◆ WORK REQUEST 1:
In the preface about Anna, which airport is named after him?
◆ WORK REQUEST 2:
List everything that the preface about Anna says lends his name.
◆ WORK REQUEST 3:
Carry on the preface about Anna from its final sentence.

Anna lends his name to streets, parks, a university, the Chennai international airport and government welfare projects. His statues and busts are ubiquitous in Tamil Nadu. Anna’s image flutters as part of a major Dravidian party’s flag and leaders of the Dravidian parties ritually invoke his name like devout Hindus do with Ganesh. Yet there is a huge gulf between Anna’s iconic status in the public sphere and the inability of many of these who swear by him to emulate his selflessness, simplicity, honesty, political culture or graciousness.
In writing this book, my sources have principally been Anna’s own writings as well as various memories in Tamil. Among the recent secondary sources, I found Arunan’s work Anna Atchiyai Pithitha Varalaaru particularly useful. I would like to gratefully acknowledge my thanks to Gandhi Kannadasan for permission to quote from his father Kavignar Kannadasan’s works Manavaasam,Vanavaaam and Naam Paartha Arasiyal.
I am indebted to many for their eccouragement, kindness and assistance in the persuit of this project. I alone am responsible for any shortcomings. At this juncture, I would like to remember my late father, the economist S. Guhan, the poet Ponnivalavan, family friend N. Shankar and my relative P.Sethu for they would have been pleased with this venture. I am grateful to the late Dr C.N.A. Parimalam, P.C. Ganesan and K.Rajaram, and Iniyan Sampath, Arunan, T.K.S. Villalan, Anna Peravai’s R. Sembian, Dr Arul Natarajan, Vaigai Ramamuti, D.V.N. Bose, S. Paramesh, S.N.Rajendran, P.Malarvannon, Era. Sezian, Dr M.Naganathan and Pon. Manickam for helping me with research material and S.S. Rajendran, R.M. Veerappan, S. Madhavan and K. Veeramani for clarifying certain issues to me. I wish to record my appreciation for V.R.S. Sampath, K. Ramalinga Jothi, G. Lakhmanaswamy, V. Jayaprakash, Kadiresan Pillai, S. Kannadasan, K. Shamshudin, S. Sethuramachandran, M.A. Anubukarasu, T. Chitrarasu, S. Ashok Kumar, D. Mahalaksmi, N. Arun Mei Azhagan, Mike BAnfield and Jolyon Naegele for their kind assistance. I am especially grateful to my wife for her continual proddig and my sister-in-law, Dr Vijayrani Niraimathi Azhagan, for being a constant source of encouragement and support. My apologies if I have inadvertently forgotten to mention anyone.

◆ SUPPLIED DATA:

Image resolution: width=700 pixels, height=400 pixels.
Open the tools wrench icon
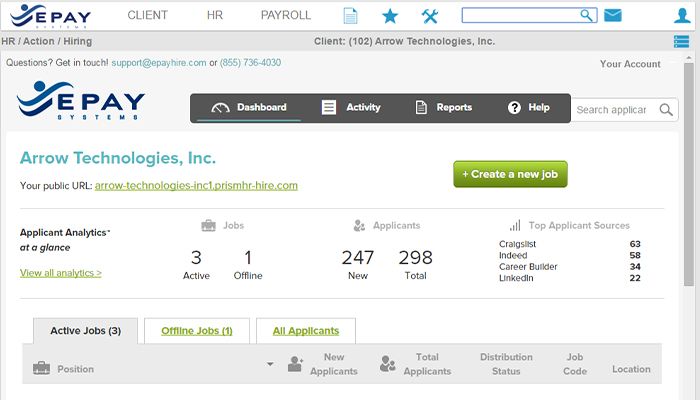point(430,16)
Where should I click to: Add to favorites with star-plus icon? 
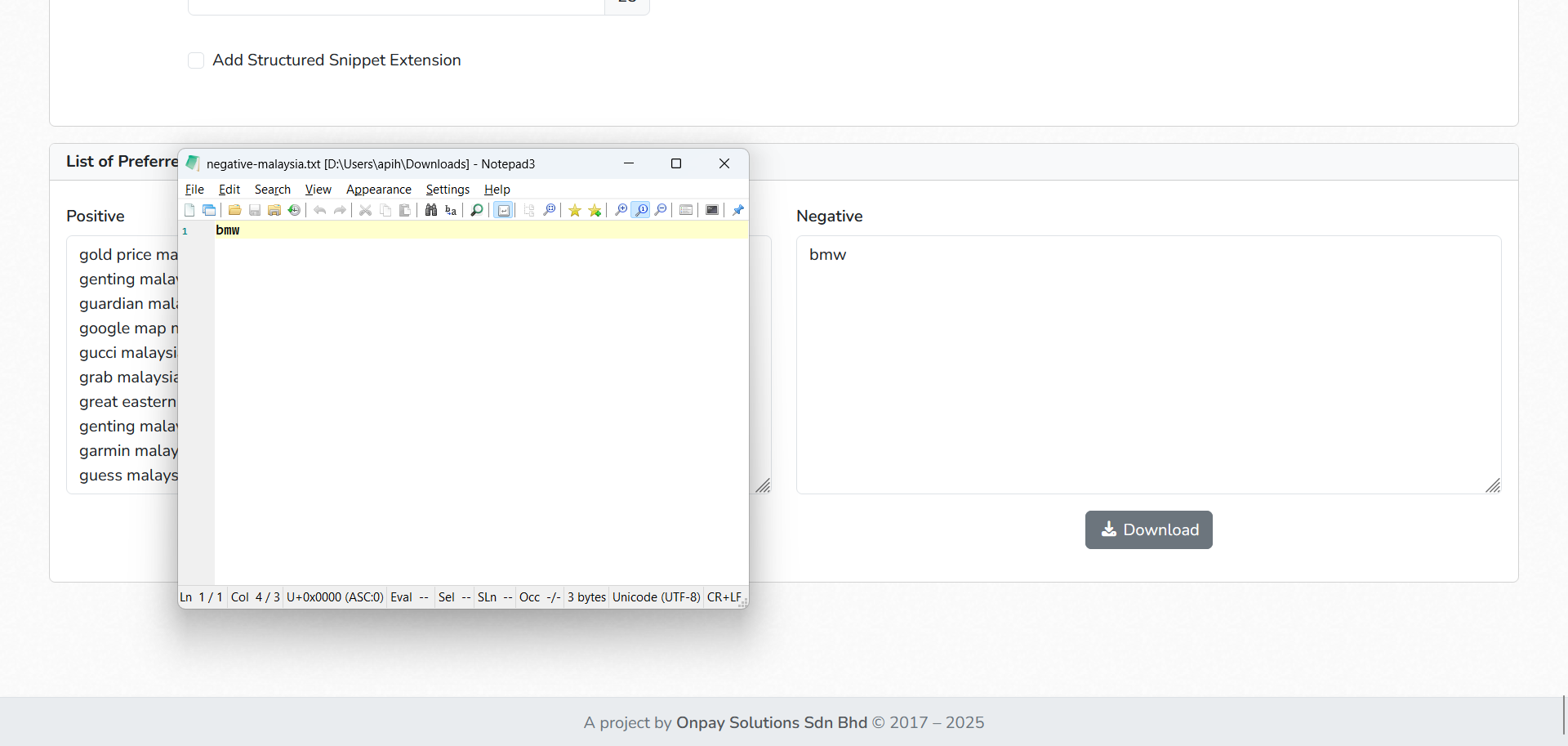pos(595,211)
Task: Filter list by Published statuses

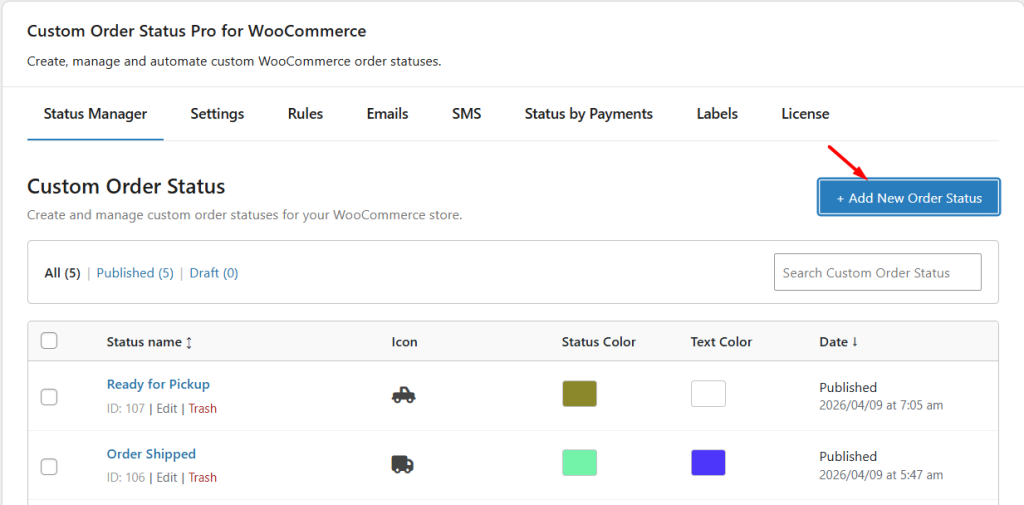Action: click(x=135, y=273)

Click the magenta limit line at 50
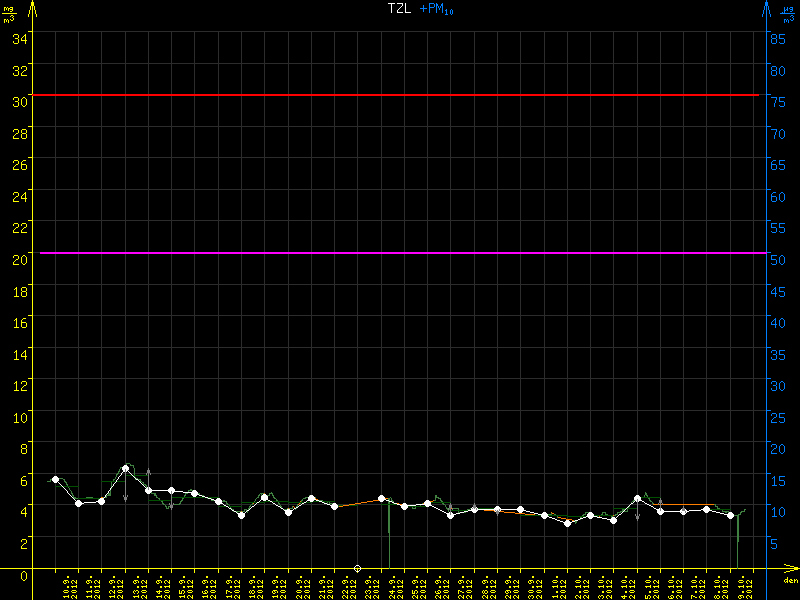[400, 253]
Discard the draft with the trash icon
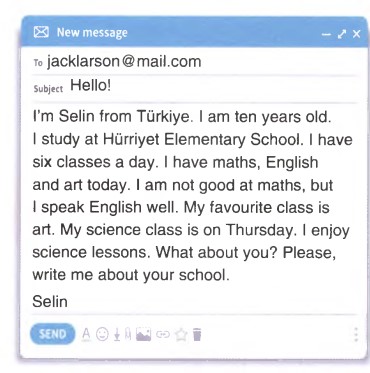The image size is (370, 373). pos(197,334)
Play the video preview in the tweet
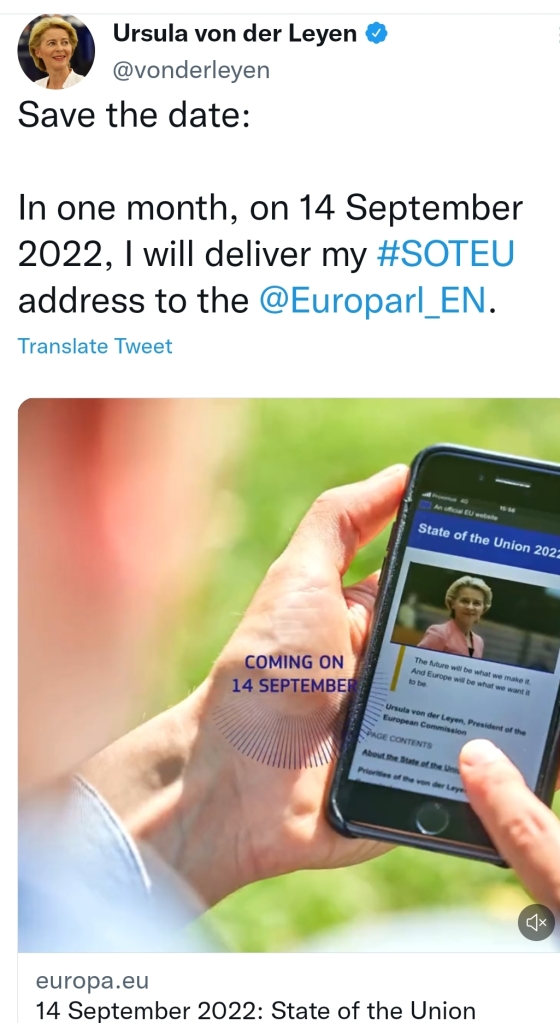560x1023 pixels. click(288, 675)
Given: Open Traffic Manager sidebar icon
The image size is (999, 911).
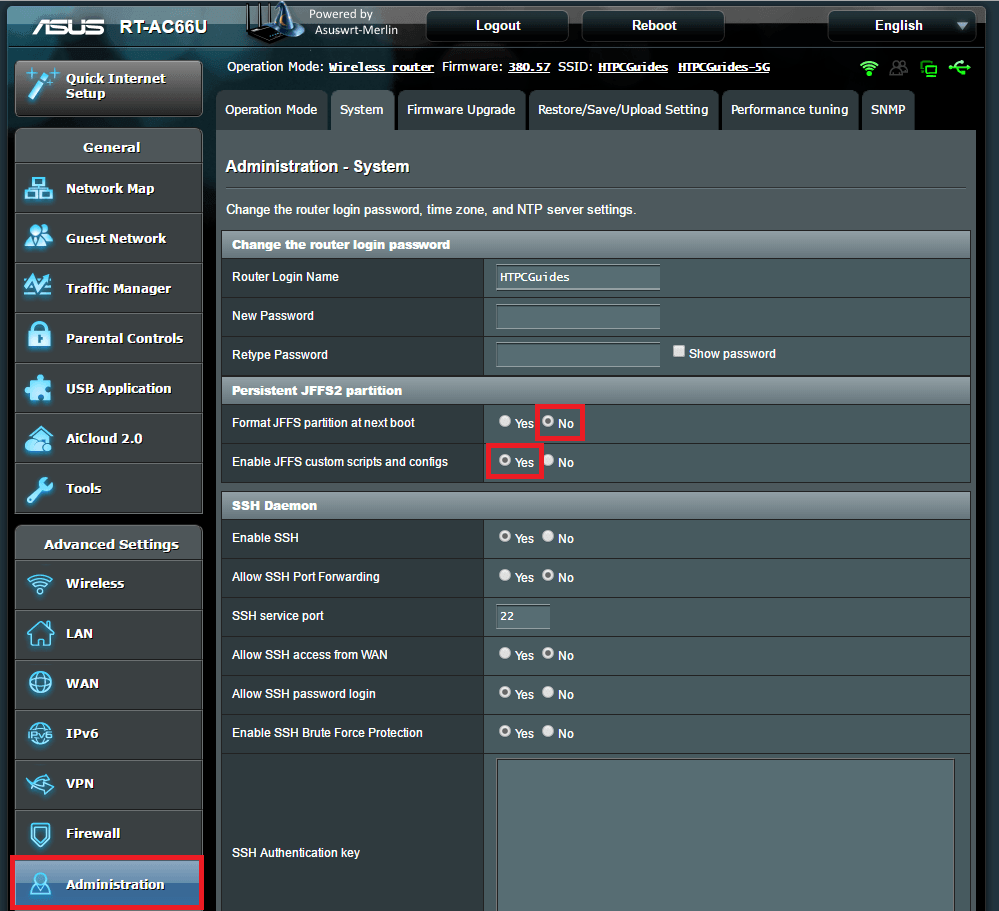Looking at the screenshot, I should tap(40, 288).
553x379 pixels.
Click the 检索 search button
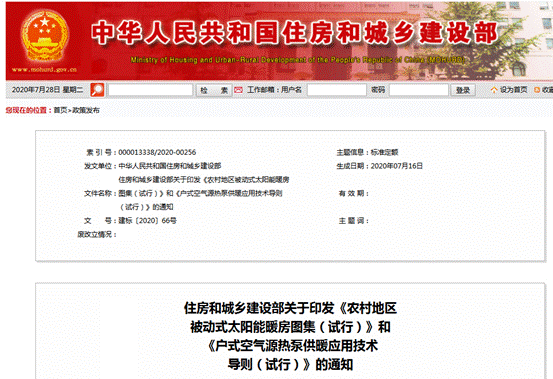(214, 90)
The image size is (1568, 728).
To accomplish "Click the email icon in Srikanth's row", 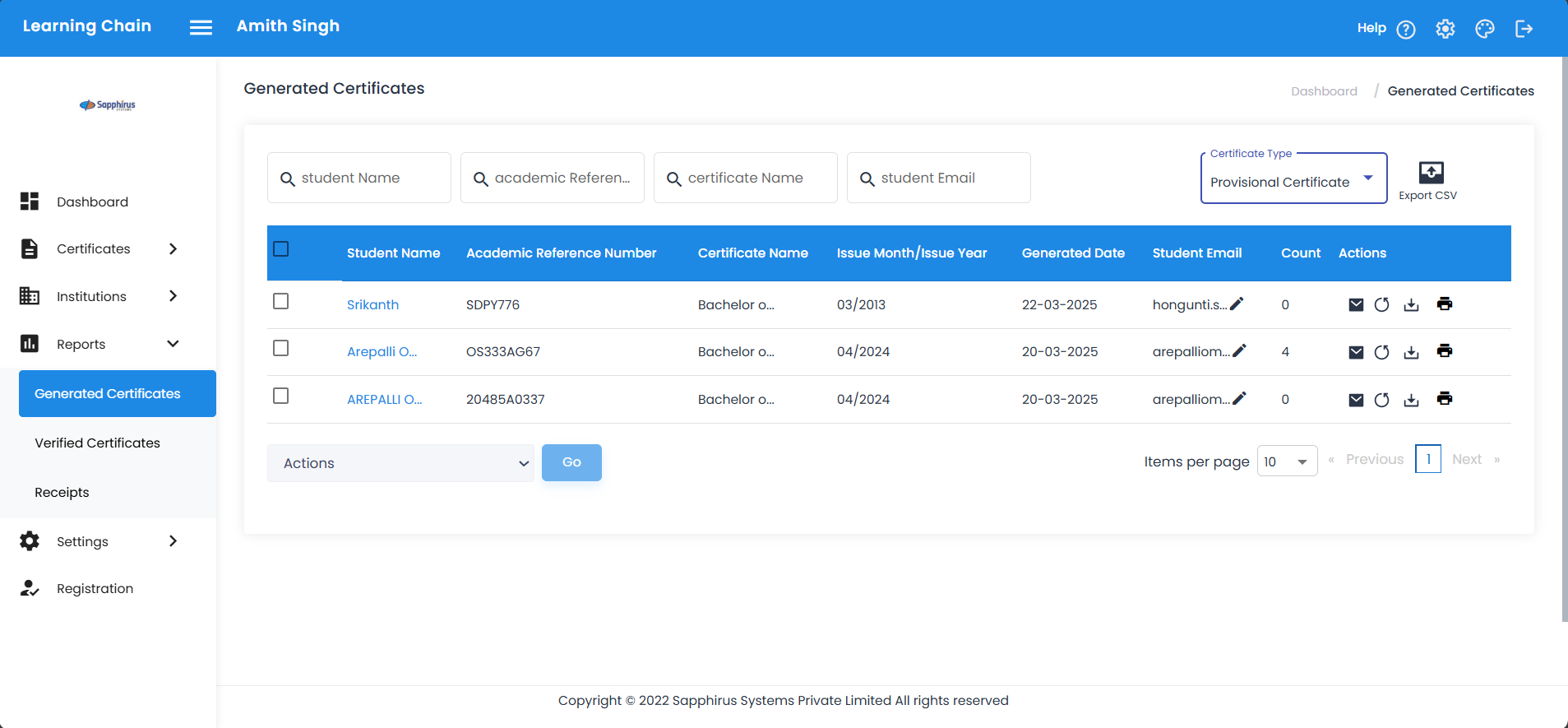I will (x=1356, y=305).
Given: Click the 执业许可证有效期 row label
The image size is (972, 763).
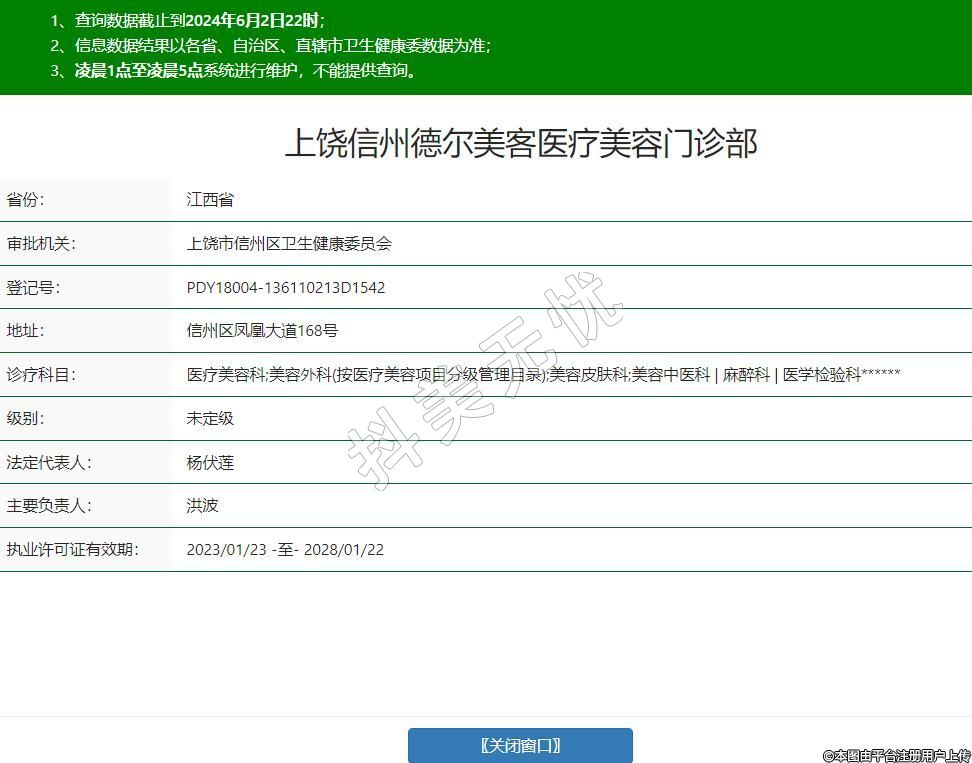Looking at the screenshot, I should pyautogui.click(x=72, y=549).

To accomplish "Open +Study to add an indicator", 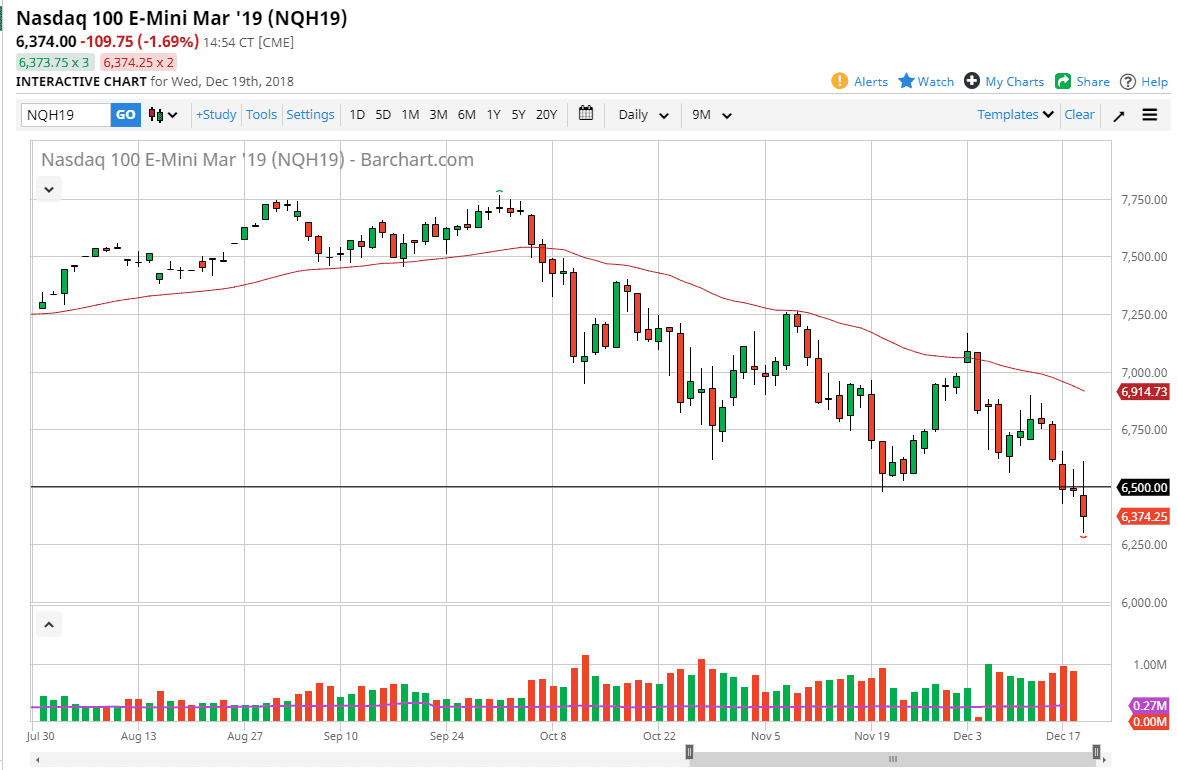I will (215, 114).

◆ EXPECTED OUTPUT 1:
The Chennai international airport.

◆ EXPECTED OUTPUT 2:
Streets, parks, a university, the Chennai international airport, and government welfare projects.

◆ EXPECTED OUTPUT 3:
I wish to thank N. Ram, editor-in -chief of The Hindu, for giving me the opportunity to write a series of op-ed pieces on Anna in the run-up years to Anna’s centenary. I wish to thank him and minister of state for external affairs, Shashi Tharoor, for their blurbs and the latter for also putting me in touch with Penguin. I worked like to especially thank Kamini Mahadevan, my editor, who worked with me patiently and diligently to shepherd this project, which would have not been possible without her assistance. Similarly, I wish to place on record my deep appreciation and thanks to Jaishree Ram Mohan for her painstaking and most helpful editorial assistance. My thanks got o Ravi Singh, publisher and editor-in-chief Penguin Books India, and all those there who have been instrumental in the making of this book.
A note on the usage of names: I have used Madras and Chennai, and Madras and Tamil Nadu interchangeably; similarly, I have used names with the initials and sometimes just the names. Tamils as a general rule have only one name. The other is usually their father’s given which is the initial before their name. I have used traditional spellings for names such as kannadasan, Neduchezhian, Thanjavur, Tuticorin, etc.; however, in cases where the Tamil words are not that commonly known, for example Manavasam or Pari, I have followed the transliteration Manavaasam and Paari for ease of the non-Tamil reader.